大明春色 第770章

作者:西风紧

诸臣竟没有人马上反驳蹇义的说辞。不过齐泰倒是站出来了,不偏不倚地说道“圣上有意革除弊政,国家幸甚。蹇部堂所言之事,亦不无道理。圣人宜慎之。”

朱高煦没有径直争论,反而对高贤宁笑道“朕先前说得没错罢?很多时候,困难只在技术问题。”

高贤宁弯腰道“圣上英明。”

朱高煦没有呵斥蹇义,乃因蹇义没说错,譬如其中“祖制成宪”确实涉及非常复杂。朱高煦提到的一些问题,真的是他的皇祖爷爷设计的制度,满朝文武士人、已经遵照执政了几十年,忽然改变、确实可能造成政见混乱。

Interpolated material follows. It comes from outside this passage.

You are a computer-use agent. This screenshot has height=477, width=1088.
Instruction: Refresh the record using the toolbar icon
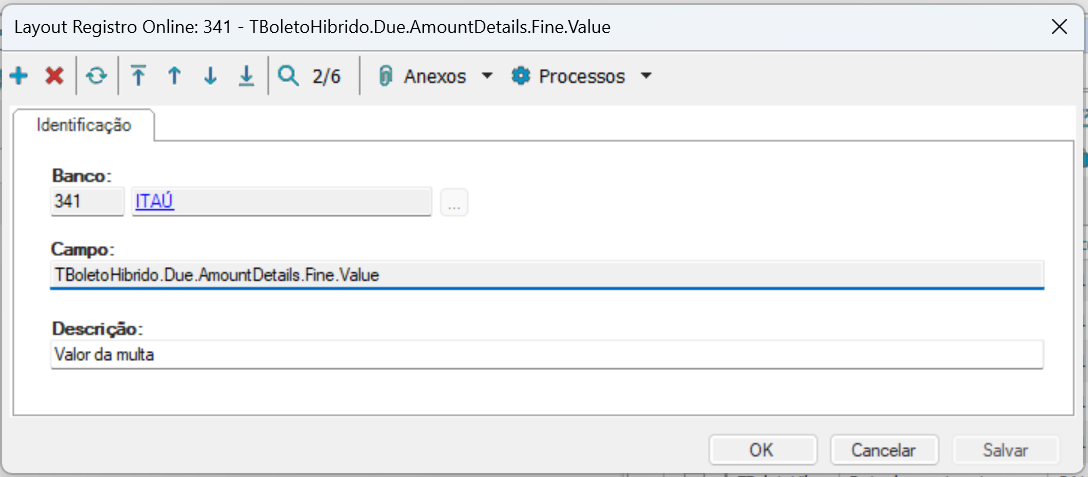pos(96,76)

“今日散了,诸位忠心朝廷,朕心甚慰。大事理应谨慎持重,以长远计。”朱高煦道。

众臣听罢,纷纷叩拜谢恩。

但是朱高煦的决心,并未因大臣的一两句劝诫、而有丝毫动摇。他始终坚信,以今时今日的生产力发展水平,千年来不变其宗的统治制|度,实际上已经不适应生产力的发展了;以大明的幅员广大,国家动员能力之低下,完全与国力不相称。

改革势在必行。而前期准备,就缺盛庸送来大银矿的捷报了。

本章完)

第八百二十五章 小木屋

七月下旬,盛庸的奏章终于进京了。然而没有“发现大银矿”之类的惊喜消息,惊诧倒是有。室町殿将军足利义持居然被刺|杀身亡,大明朝廷极可能还得重新册封、一个叫足利义嗣的人为日本国王,并有附加条件。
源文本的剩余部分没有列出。